Performance questions with post-processing render-to-texture

Started by
7 comments, last by JeffRS 8 years, 7 months ago

Hi all, I'm new to GameDev and new-ish to modern graphics programming so you'll have to forgive any extreme ignorance on my part.

I'm in the process of adding various post-processing effects to a rendering engine which I am working on. I am using OpenGL and have set up a couple of framebuffers with multiple texture attachments which I am using to render multiple passes of screenspace effects to (DoF, SSAO, bloom, etc.)

Currently I am trying to optimise the post processing effects as much as possible and after doing some rudimentary profiling I was surprised to see how much time is being taken to perform what I thought should be very simple and fast tasks. Primarily that is generating mipmaps and up/downscaling images.

Much of what I have read regarding post processing often talks about getting a significant speed increase by only processing a half or quater size screen image where suitable. This makes great sense although the cost of any downscaling or upscaling passes never seem to be mentioned, my testing is showing significant cost which seems to often almost cancel out any benefit.
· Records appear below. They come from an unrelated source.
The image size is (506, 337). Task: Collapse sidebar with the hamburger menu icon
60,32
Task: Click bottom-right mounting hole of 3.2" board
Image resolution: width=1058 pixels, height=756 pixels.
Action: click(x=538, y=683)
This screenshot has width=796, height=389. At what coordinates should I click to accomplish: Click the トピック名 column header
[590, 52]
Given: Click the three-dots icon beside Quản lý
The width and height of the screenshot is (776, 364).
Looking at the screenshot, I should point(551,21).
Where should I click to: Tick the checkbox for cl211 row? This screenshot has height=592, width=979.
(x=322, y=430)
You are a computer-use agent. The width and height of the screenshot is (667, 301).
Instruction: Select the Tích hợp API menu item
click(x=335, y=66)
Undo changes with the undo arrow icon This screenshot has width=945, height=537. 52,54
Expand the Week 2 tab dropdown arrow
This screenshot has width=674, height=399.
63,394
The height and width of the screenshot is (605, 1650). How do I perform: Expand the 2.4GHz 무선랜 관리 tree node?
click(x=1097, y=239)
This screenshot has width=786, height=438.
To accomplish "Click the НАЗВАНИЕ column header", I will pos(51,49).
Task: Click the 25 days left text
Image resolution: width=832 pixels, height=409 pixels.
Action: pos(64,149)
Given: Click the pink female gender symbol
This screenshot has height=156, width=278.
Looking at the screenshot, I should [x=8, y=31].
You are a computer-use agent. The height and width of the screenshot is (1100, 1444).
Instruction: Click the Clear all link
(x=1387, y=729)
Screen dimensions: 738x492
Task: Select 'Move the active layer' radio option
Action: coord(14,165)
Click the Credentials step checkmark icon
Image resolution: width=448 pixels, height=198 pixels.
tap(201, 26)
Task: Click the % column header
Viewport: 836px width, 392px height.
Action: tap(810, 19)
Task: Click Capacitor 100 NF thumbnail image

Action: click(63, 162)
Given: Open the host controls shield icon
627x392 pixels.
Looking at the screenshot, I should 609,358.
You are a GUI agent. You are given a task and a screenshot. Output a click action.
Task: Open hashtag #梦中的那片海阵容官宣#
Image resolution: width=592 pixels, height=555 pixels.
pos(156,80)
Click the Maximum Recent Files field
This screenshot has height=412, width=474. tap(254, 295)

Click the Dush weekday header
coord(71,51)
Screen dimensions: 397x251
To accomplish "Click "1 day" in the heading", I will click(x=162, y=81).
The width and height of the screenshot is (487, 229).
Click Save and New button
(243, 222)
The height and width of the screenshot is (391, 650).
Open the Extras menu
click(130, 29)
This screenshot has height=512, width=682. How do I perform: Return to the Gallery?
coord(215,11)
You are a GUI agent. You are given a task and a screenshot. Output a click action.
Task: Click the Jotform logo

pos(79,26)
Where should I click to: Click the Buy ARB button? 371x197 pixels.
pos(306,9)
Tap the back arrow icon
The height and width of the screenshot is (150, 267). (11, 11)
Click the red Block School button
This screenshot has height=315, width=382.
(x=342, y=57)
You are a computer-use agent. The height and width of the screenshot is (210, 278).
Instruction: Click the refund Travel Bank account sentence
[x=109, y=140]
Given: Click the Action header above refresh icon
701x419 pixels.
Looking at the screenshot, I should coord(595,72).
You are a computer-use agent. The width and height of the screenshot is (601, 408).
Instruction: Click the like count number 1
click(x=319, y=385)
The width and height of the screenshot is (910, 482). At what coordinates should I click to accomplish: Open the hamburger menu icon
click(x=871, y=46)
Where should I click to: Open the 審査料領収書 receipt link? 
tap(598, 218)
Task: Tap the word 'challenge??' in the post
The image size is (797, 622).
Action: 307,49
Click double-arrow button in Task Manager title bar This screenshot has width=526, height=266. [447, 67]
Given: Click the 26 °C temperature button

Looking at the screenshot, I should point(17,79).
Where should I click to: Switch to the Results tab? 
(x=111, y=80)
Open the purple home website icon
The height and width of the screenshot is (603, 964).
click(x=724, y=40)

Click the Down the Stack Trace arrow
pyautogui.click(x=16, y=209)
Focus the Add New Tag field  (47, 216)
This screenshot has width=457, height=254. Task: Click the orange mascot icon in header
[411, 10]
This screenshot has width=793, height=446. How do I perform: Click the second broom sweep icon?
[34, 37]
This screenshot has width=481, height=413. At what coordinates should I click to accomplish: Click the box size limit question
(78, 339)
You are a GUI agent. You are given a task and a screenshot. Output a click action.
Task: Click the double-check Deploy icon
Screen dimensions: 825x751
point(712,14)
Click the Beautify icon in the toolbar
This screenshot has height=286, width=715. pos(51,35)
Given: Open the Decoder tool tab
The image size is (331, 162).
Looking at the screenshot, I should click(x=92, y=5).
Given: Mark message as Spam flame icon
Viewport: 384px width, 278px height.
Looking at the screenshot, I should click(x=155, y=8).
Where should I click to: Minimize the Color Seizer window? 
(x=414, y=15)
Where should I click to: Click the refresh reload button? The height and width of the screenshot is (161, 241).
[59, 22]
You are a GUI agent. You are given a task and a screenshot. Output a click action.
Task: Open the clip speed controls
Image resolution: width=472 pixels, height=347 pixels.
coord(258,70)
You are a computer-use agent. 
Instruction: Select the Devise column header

I am aware that it is much faster for the gpu to run ALU instructions than to read and write from textures. Is this difference on modern gpu's significant enough to cause the performance I am seeing?

Some examples:

0.595ms to generate mipmaps for one fullscreen texture ( using glGenerateMipmap(GL_TEXTURE_2D) ).

0.268ms to read a fullscreen texture and render it to another texture at 1/4 size.

In contrast my SSAO takes almost exactly 1ms running at fullscreen, doing multiple reads per screen pixel of a 32bit depthbuffer then reading a full screen texture and applying the AO result to that and rendering it out to a new fullscreen texture. Why would it be almost 1/3 the cost of a fullscreen AO effect just to render a texture at 1/4 size where the shader is literally one texture fetch then an output? It is just not making sense to me.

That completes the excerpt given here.